# TEXT EXCERPT
Yoweri Kaguta Museveni, who was inaugurated on May 12, 2021, in Kampala for his sixth record time, is setting a precedent, that of completely clamping down the entire communication system, that may as well be emulated by other African strongmen. Strongmen like President Museveni, who have no intentions whatsoever of abandoning state power, have come up with ingenious methods, every time they are faced with a general election, of winging the election into their favour.
One of the latest methods is temporarily shutting down the internet. “Museveni has gone a step further, Ugandans could not even use short message service (SMS),” said an Al Jazeera newsman who covered the election. “He also made sure that people with cross-country telecommunication roaming services could not use their mobile phones, hence blocking all forms of mobile telephony communication.”
President Museveni’s government resolve to temporarily bring down The Elephant platform was a tacit acknowledgment of two things: The Pan Africanist platform which also covers stories from Uganda, written by Ugandans, could be widely read in the country. Two, that the wonders of the Internet have allowed the platform, to be available to all corners of the country, therefore to anyone, so long as they have a smart phone and can afford some internet bundles.
Towards the end of 2019, I got a Twitter direct message from a Ugandan reader of The Elephant from Jinja town, who told me the publication had become his reliable source of well-analyzed information. When the platform begun writing stories on Uganda, the platform became a must read for him. He told me if there is one thing he uses his internet bundles for, is to download all the stories he wants to read from The Elephant, so as to read them offline later on.
The ‘New Breed’
Yoweri Museveni, it will be recalled, is an ageing East African leader, who in the mid-1990s was part of a group of leaders who were referred to as the “New Breed”. The others were Paul Kagame of Rwanda and Meles Zenawi of Ethiopia. Kagame was then the Vice President and Minister of Defense. Zenawi was until his death in 2012, the Prime Minister. One of the distinguishing characteristics of the “New Breed” leaders was their capacity to control and channel communication effectively to their advantage. So, even as early as in the 1990s, leaders like President Museveni already understood the importance of managing and manipulating information as a way of keeping a stranglehold on state power. In a candid interview, in 1995, one of these “New Breed” leaders told a foreign correspondent that “the handling of information was about the survival of my country”. He could as well have said: it is about my survival to hold onto absolute power.
The influence of the Internet and information communication technology was just beginning to be felt in Africa and savvy political leaders like Kagame and Museveni were alive to the fact that it is the leader who controlled these communication advances that would stay at the apex of power. In essence, they mastered the art of information warfare. Is it any less surprising that the trio become the masters of shutting down the internet every time they are faced with presidential elections?

# TASK INSTRUCTIONS
1. Summarize the article on Museveni and internet shutdowns in two sentences.
2. According to the article on Museveni and internet shutdowns, which two leaders besides Museveni made up the "New Breed"?
The listing after this is separate material, unrelated to the article on Museveni and internet shutdowns.

# GIVEN MATERIAL
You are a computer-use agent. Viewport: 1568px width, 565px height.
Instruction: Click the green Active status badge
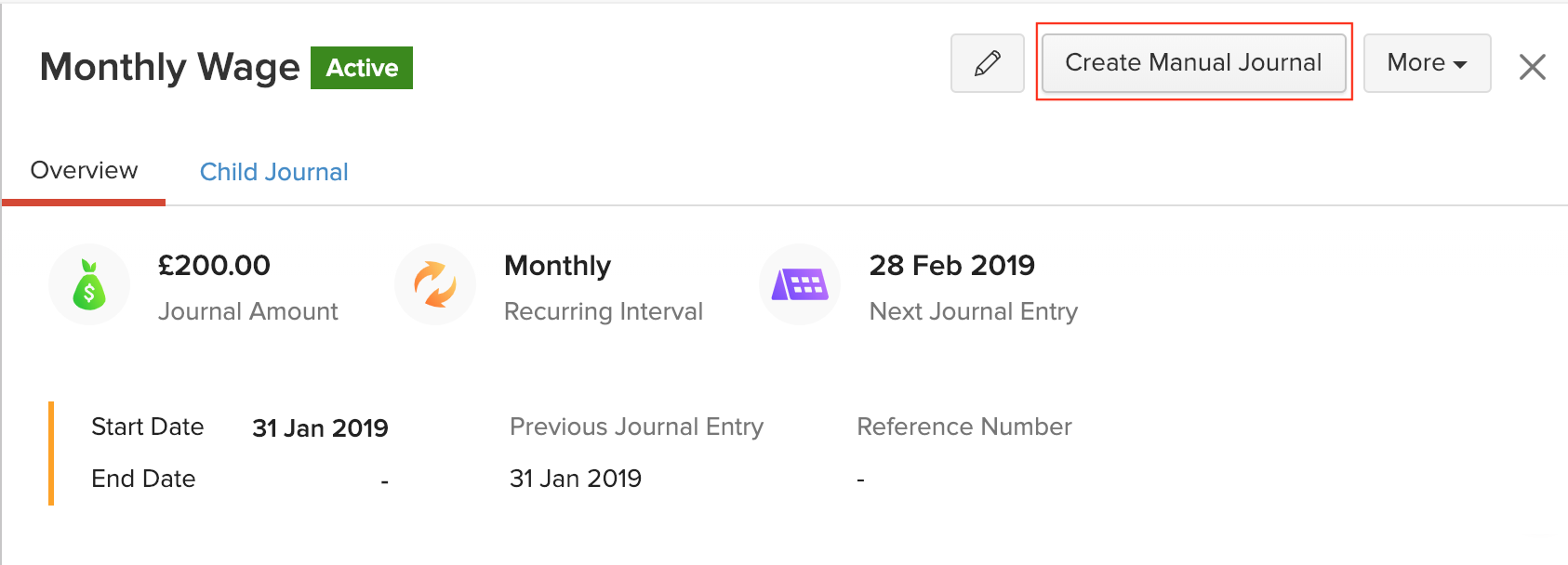coord(362,68)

# ANSWERS FOR THE EXERCISE
1. Yoweri Museveni, inaugurated for a sixth time on May 12, 2021, cut off the internet, SMS, and roaming mobile service during the election, and his government temporarily blocked The Elephant platform. The article links this to the mid-1990s, when Museveni, Paul Kagame, and Meles Zenawi were known as the "New Breed," leaders skilled at controlling communication to keep their hold on power.

2. Paul Kagame of Rwanda and Meles Zenawi of Ethiopia.